An unaltered copy of every line below is the expected output.
-- EXERCISE INPUTS follows --
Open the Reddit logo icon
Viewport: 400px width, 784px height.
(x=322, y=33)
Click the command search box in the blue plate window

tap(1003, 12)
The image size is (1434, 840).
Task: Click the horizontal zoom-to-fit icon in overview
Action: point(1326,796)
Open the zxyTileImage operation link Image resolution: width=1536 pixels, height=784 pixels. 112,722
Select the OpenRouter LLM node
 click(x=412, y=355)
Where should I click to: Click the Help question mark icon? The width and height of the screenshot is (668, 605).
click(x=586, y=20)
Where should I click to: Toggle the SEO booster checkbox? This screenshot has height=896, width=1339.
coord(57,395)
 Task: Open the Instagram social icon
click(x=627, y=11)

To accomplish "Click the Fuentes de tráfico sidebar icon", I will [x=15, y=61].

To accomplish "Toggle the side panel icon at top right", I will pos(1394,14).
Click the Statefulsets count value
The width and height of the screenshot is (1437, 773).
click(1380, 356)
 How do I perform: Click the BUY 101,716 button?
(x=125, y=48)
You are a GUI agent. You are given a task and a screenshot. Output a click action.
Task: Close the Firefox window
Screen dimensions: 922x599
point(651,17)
-- EXERCISE INPUTS concluded --
• **SOLVED PROBLEM**
Open the Reddit logo icon
Viewport: 400px width, 784px height.
(x=322, y=33)
Click the command search box in the blue plate window

tap(1003, 12)
The image size is (1434, 840).
Task: Click the horizontal zoom-to-fit icon in overview
Action: point(1326,796)
Open the zxyTileImage operation link Image resolution: width=1536 pixels, height=784 pixels. 112,722
Select the OpenRouter LLM node
 click(x=412, y=355)
Where should I click to: Click the Help question mark icon? The width and height of the screenshot is (668, 605).
click(x=586, y=20)
Where should I click to: Toggle the SEO booster checkbox? This screenshot has height=896, width=1339.
coord(57,395)
 Task: Open the Instagram social icon
click(x=627, y=11)

To accomplish "Click the Fuentes de tráfico sidebar icon", I will [x=15, y=61].

To accomplish "Toggle the side panel icon at top right", I will pos(1394,14).
Click the Statefulsets count value
The width and height of the screenshot is (1437, 773).
click(1380, 356)
 How do I perform: Click the BUY 101,716 button?
(x=125, y=48)
You are a GUI agent. You are given a task and a screenshot. Output a click action.
Task: Close the Firefox window
Screen dimensions: 922x599
point(651,17)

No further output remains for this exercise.